Bullet Bras For Men Of Danger

Are you a man of danger? Do you often fight enemy spies? Have you been known to take down an international crime ring using only your wits and a paper clip? Then indubitably, you must be made aware of the bullet bra, a brassiere capable of storing several rounds in its voluminous and pointy / rounded interior.

I don't know about you, but I like it when my lingerie is shaped like a war head. It reminds me that I must be vigilant in my fight against injustice and evil. Evil lurks everywhere you know. Just this morning I popped a soda can and evil came foaming out all over my best clothing. And by best clothing, I mean my retro t-shirt that has Grover on it. That's right. Grover.

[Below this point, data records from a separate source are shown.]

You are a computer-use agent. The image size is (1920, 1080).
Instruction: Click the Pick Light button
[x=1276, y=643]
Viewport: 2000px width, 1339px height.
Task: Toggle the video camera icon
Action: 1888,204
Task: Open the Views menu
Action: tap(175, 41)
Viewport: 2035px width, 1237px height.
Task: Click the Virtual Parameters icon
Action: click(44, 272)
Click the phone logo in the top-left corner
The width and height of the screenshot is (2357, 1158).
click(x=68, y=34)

Eat your heart out. (Whatever that means, that's a very creepy thing to say to someone.)

Maidenform used to make a great deal of bullet bras, indeed, if you observe this advertisement, they made bullet bras for the sort of women who would occasionally prance about wearing lingerie,  a horse head, some high heels, a skirt and nothing else. Actually, now I list all those pieces of clothing, that's actually quite a lot of clothing. It's practically modest, indeed. I bet there's more than one cleric out there willing to trade burkas for large horse heads and completely revolutionize the way we see the Middle East. How could the West continue to be at war with the Middle East if all the ladies were wearing oversized animal heads? We couldn't. So essentially, what I am really trying to say here is that bullet bras would create world peace if only we would give them a chance.

Bullet bras should not be confused for cone bras, which are pointy. Pointy bras do nothing to make the world a safer place, in fact, they make it much more dangerous. You'll put your eye out on those things if you're not careful.

So, where can you purchase bullet bras? Well, they're still in vogue amongst people who enjoy retro fashions, so it is possible to obtain brand new bullet bras that have never been worn by anyone ever. If you're prepared to talk a walk down vintage lane, you'll find plenty of bullet bras available for purchase. With just a little modification, you'll soon be able to leap out of a fighter plane, kill a Russian spy with radioactive tea and float home on your bullet bra enabled parachute in time for tea and scones.

Live life the way it was supposed to be lived – on the edge, and adorned with lingerie that exaggerates a female figure into parody.